## Task directions
Your answer must be an exact copy of the lines from the one containing "You are a computer-use agent. 590x400 pixels." through the last line of the records below, with no pictures; please include nothing else.

## Source data
◆ ◆ ◆ ◆

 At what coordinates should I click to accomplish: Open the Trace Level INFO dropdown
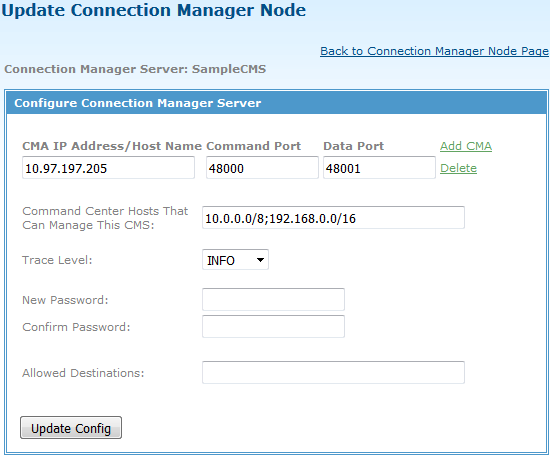click(235, 260)
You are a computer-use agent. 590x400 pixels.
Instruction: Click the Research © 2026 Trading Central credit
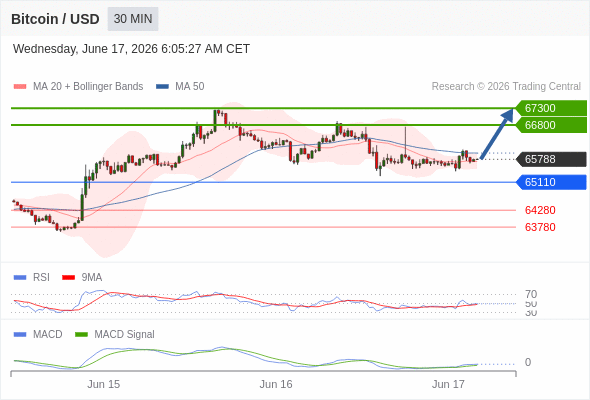click(x=506, y=87)

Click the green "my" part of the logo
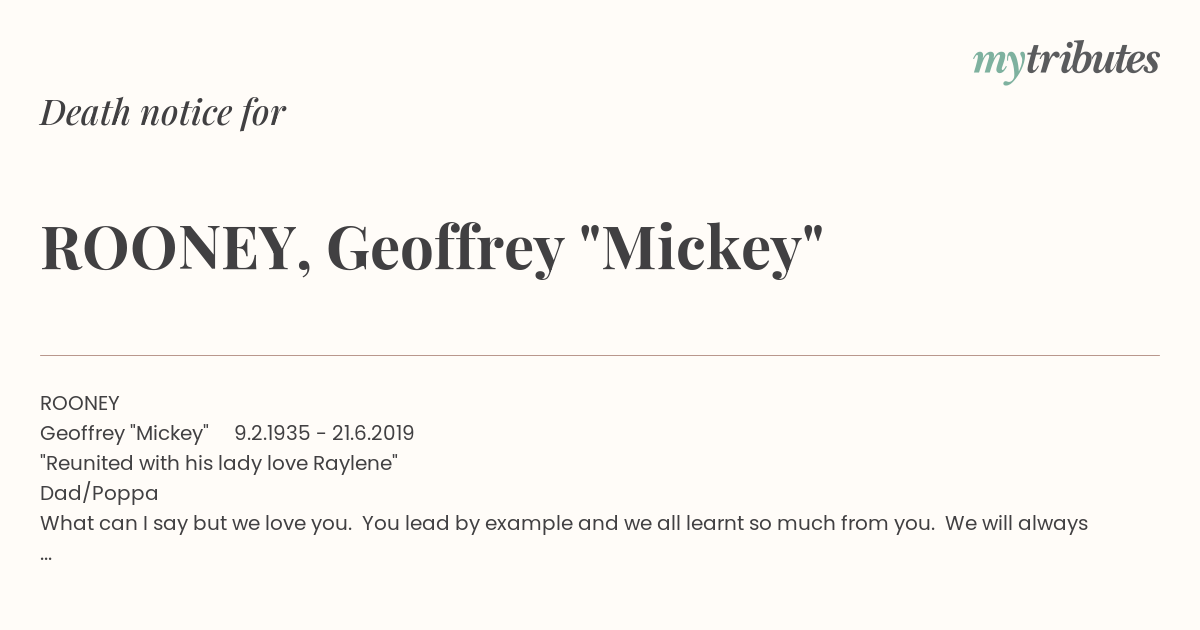[x=998, y=62]
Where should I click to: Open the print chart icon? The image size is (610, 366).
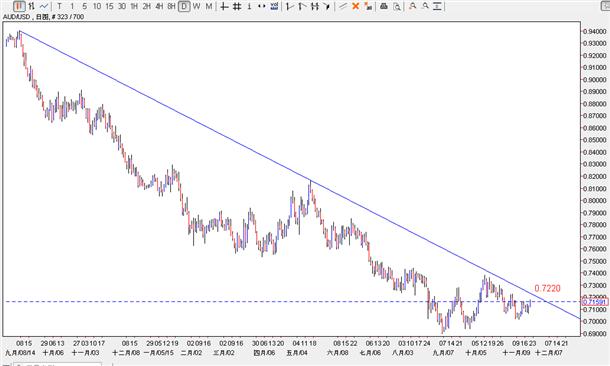coord(384,6)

◆ ◆ ◆ ◆

## Exercise answer
You are a computer-use agent. 590x400 pixels.
Instruction: Click the Research © 2026 Trading Central credit
click(x=506, y=87)

Click the green "my" part of the logo
[x=998, y=62]
Where should I click to: Open the print chart icon? The image size is (610, 366).
coord(384,6)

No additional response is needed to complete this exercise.